Sir Kevan Collins, who was appointed as the ‘Education Recovery Commissioner’ last week told the BBC that music, drama and sport are ‘critical areas which have been missed’ in students’ development as a result of the pandemic.
He added that it is important to ‘act quickly’, saying that teachers are going to have to be asked to increase learning time for children to go back over earlier content, as the most disadvantaged children have lost up to seven months’ progress.
Having spent 13 years teaching music in schools in areas of disadvantage with Music Masters, the charity’s CEO Roz De Vile said: ‘We have seen the unrivalled, undeniable power of music to support children from any background to thrive.
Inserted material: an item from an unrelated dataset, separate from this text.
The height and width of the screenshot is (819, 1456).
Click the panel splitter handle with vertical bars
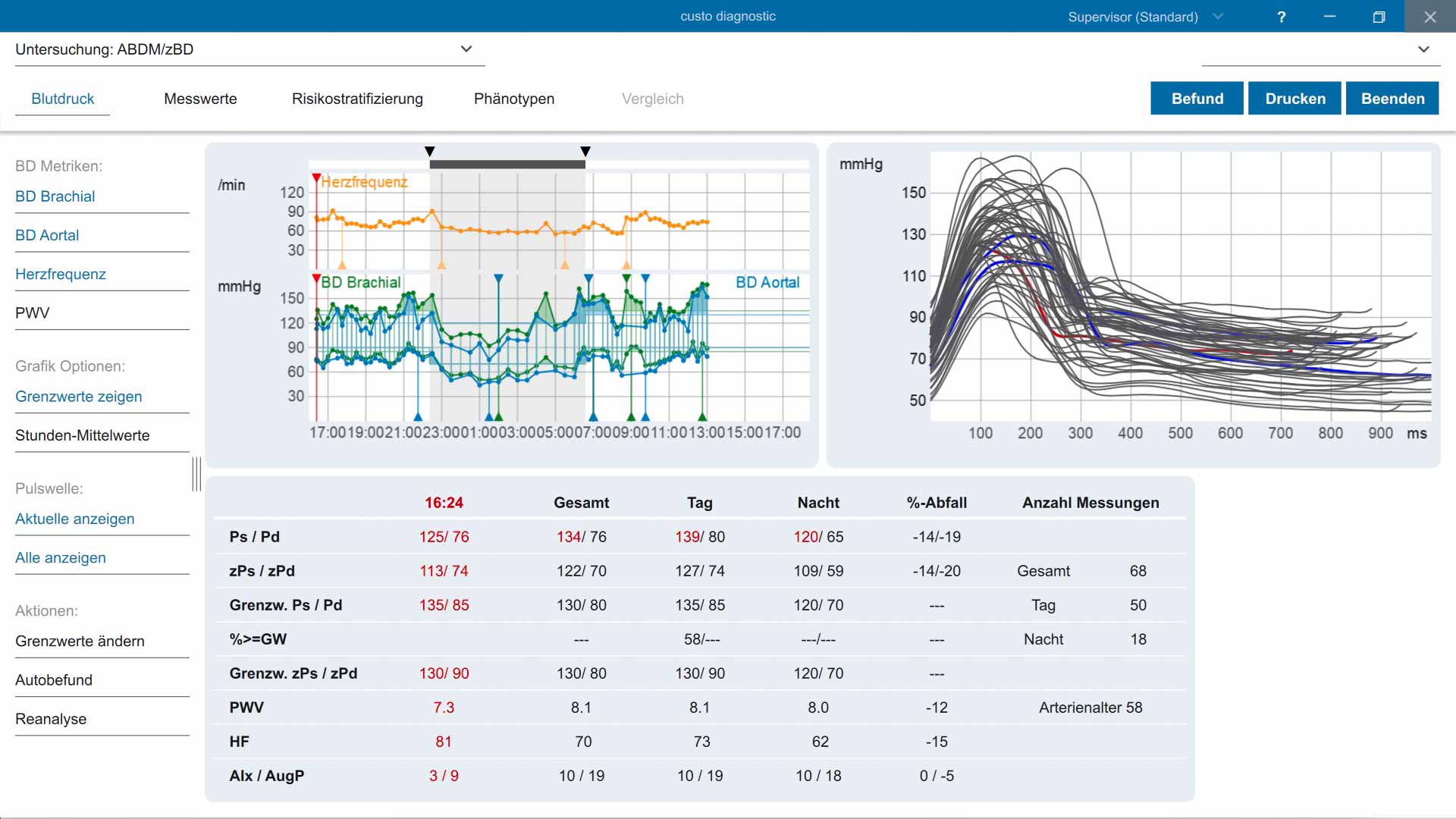coord(196,474)
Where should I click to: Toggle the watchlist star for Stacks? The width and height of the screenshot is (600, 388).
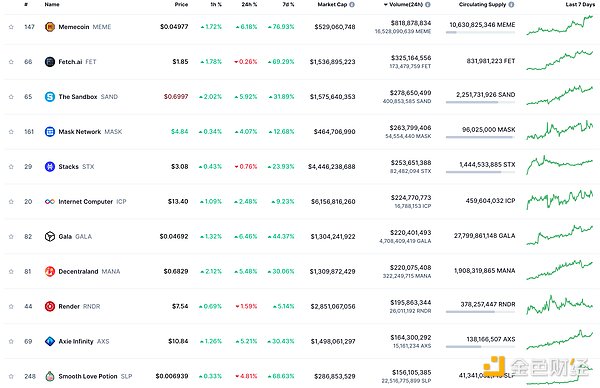click(11, 166)
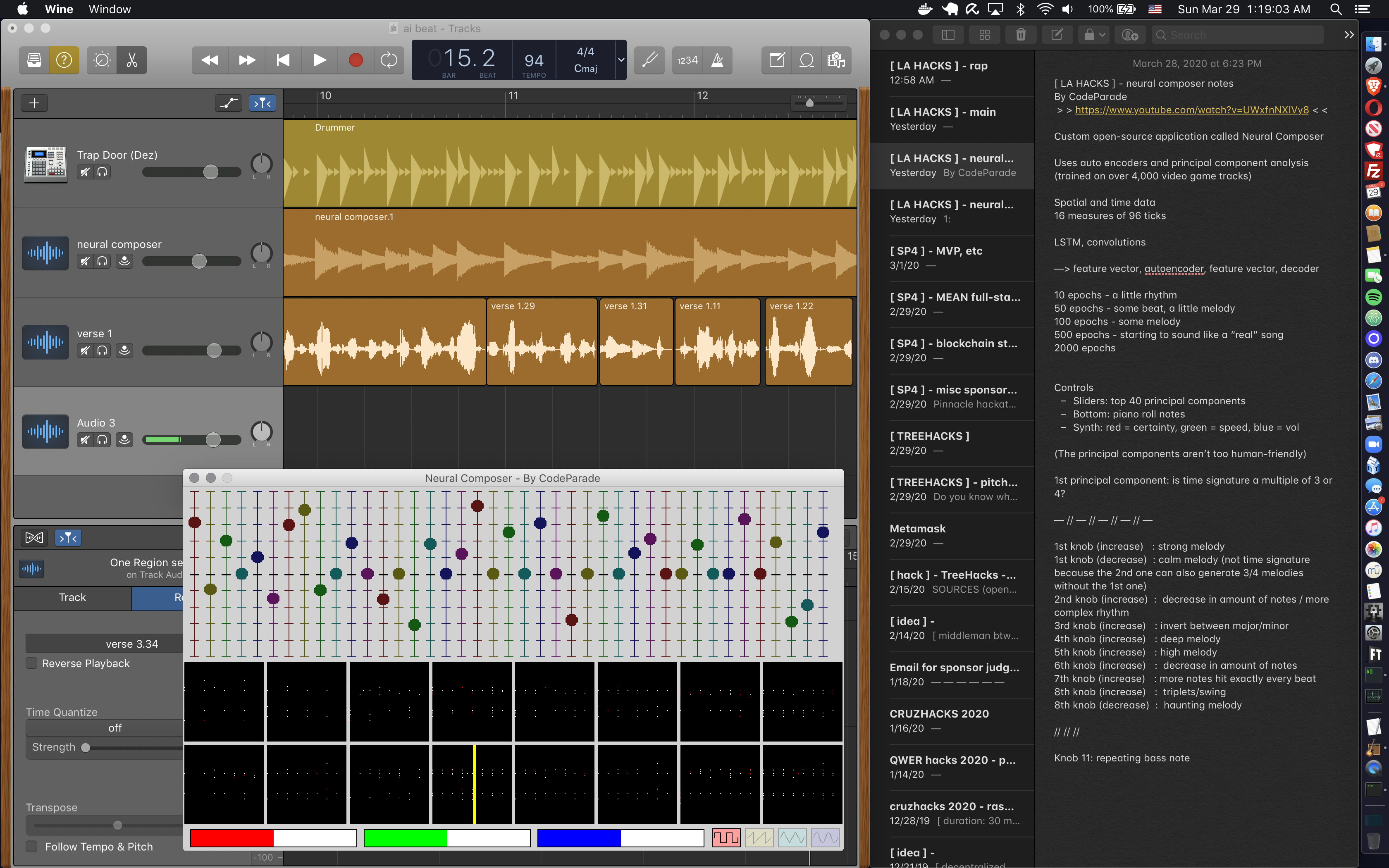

‘Research clearly shows that a sustained, high quality music education significantly boosts children’s literacy and numeracy skills, develops confidence, nurtures wellbeing, is a fantastic creative outlet and can create deep and long-lasting social bonds – among countless other benefits.
‘Yet music is frequently side-lined and undervalued in schools; the first casualty of budget cuts, the adversary of overworked class teachers lacking confidence in their own musical ability. Now more than ever, music must be an essential, non-negotiable part of our children’s education.’
Already announced is a £1.3bn catch-up programme in England, but when asked by Tes whether he was hopeful for more from the Treasury, Sir Kevan Collins said: ‘Short answer: yes’.
He added that efforts must be focused on children who have lost most, highlighting the ‘huge’ risks to disadvantaged pupils.
Initial catch-up plans are due to be announced in late February.